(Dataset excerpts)

··········

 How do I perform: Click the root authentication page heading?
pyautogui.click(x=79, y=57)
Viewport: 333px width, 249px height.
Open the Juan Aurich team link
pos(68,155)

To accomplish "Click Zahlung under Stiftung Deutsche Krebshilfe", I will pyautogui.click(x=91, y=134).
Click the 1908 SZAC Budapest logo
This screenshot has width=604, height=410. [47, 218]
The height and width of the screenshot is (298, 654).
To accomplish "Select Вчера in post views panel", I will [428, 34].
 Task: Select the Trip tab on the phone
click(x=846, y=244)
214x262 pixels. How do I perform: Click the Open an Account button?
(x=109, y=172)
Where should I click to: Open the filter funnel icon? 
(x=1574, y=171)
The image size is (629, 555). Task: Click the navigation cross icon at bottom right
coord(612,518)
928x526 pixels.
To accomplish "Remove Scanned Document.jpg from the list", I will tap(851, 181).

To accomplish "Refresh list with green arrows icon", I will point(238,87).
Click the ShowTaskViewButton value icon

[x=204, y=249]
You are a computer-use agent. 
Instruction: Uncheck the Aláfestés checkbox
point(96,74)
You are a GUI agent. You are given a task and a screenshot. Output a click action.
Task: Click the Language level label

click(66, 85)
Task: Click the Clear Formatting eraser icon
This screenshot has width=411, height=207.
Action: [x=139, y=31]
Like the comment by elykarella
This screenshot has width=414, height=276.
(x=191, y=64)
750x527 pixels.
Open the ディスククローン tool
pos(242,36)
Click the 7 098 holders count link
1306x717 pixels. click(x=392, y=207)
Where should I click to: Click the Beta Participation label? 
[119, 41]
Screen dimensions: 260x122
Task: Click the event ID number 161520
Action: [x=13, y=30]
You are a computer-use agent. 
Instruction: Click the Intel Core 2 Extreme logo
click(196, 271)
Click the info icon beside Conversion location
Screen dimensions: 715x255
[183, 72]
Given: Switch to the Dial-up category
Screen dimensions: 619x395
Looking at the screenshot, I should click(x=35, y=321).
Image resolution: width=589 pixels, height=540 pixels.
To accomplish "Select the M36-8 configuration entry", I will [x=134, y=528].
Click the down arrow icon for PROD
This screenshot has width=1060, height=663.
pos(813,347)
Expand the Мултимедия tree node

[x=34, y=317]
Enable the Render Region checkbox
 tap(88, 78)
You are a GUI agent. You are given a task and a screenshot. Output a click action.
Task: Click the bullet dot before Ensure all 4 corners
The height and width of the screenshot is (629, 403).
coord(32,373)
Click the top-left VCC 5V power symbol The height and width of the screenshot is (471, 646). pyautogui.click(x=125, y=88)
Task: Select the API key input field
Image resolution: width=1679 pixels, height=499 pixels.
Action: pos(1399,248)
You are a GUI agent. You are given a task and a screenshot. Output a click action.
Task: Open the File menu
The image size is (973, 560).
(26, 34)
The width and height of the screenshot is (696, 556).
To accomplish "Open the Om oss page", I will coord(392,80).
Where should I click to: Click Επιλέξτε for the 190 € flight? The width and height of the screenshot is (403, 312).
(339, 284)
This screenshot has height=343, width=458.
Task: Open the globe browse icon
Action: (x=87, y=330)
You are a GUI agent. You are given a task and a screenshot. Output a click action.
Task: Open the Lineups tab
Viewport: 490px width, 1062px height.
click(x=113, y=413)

··········

Work item
Could you give the records above again, exactly and in full?

Problem solution
 How do I perform: Click the root authentication page heading?
pyautogui.click(x=79, y=57)
Viewport: 333px width, 249px height.
Open the Juan Aurich team link
pos(68,155)

To accomplish "Click Zahlung under Stiftung Deutsche Krebshilfe", I will pyautogui.click(x=91, y=134).
Click the 1908 SZAC Budapest logo
This screenshot has width=604, height=410. [47, 218]
The height and width of the screenshot is (298, 654).
To accomplish "Select Вчера in post views panel", I will [428, 34].
 Task: Select the Trip tab on the phone
click(x=846, y=244)
214x262 pixels. How do I perform: Click the Open an Account button?
(x=109, y=172)
Where should I click to: Open the filter funnel icon? 
(x=1574, y=171)
The image size is (629, 555). Task: Click the navigation cross icon at bottom right
coord(612,518)
928x526 pixels.
To accomplish "Remove Scanned Document.jpg from the list", I will tap(851, 181).

To accomplish "Refresh list with green arrows icon", I will point(238,87).
Click the ShowTaskViewButton value icon

[x=204, y=249]
You are a computer-use agent. 
Instruction: Uncheck the Aláfestés checkbox
point(96,74)
You are a GUI agent. You are given a task and a screenshot. Output a click action.
Task: Click the Language level label

click(66, 85)
Task: Click the Clear Formatting eraser icon
This screenshot has width=411, height=207.
Action: [x=139, y=31]
Like the comment by elykarella
This screenshot has width=414, height=276.
(x=191, y=64)
750x527 pixels.
Open the ディスククローン tool
pos(242,36)
Click the 7 098 holders count link
1306x717 pixels. click(x=392, y=207)
Where should I click to: Click the Beta Participation label? 
[119, 41]
Screen dimensions: 260x122
Task: Click the event ID number 161520
Action: [x=13, y=30]
You are a computer-use agent. 
Instruction: Click the Intel Core 2 Extreme logo
click(196, 271)
Click the info icon beside Conversion location
Screen dimensions: 715x255
[183, 72]
Given: Switch to the Dial-up category
Screen dimensions: 619x395
Looking at the screenshot, I should click(x=35, y=321).
Image resolution: width=589 pixels, height=540 pixels.
To accomplish "Select the M36-8 configuration entry", I will [x=134, y=528].
Click the down arrow icon for PROD
This screenshot has width=1060, height=663.
pos(813,347)
Expand the Мултимедия tree node

[x=34, y=317]
Enable the Render Region checkbox
 tap(88, 78)
You are a GUI agent. You are given a task and a screenshot. Output a click action.
Task: Click the bullet dot before Ensure all 4 corners
The height and width of the screenshot is (629, 403).
coord(32,373)
Click the top-left VCC 5V power symbol The height and width of the screenshot is (471, 646). pyautogui.click(x=125, y=88)
Task: Select the API key input field
Image resolution: width=1679 pixels, height=499 pixels.
Action: pos(1399,248)
You are a GUI agent. You are given a task and a screenshot. Output a click action.
Task: Open the File menu
The image size is (973, 560).
(26, 34)
The width and height of the screenshot is (696, 556).
To accomplish "Open the Om oss page", I will coord(392,80).
Where should I click to: Click Επιλέξτε for the 190 € flight? The width and height of the screenshot is (403, 312).
(339, 284)
This screenshot has height=343, width=458.
Task: Open the globe browse icon
Action: (x=87, y=330)
You are a GUI agent. You are given a task and a screenshot. Output a click action.
Task: Open the Lineups tab
Viewport: 490px width, 1062px height.
click(x=113, y=413)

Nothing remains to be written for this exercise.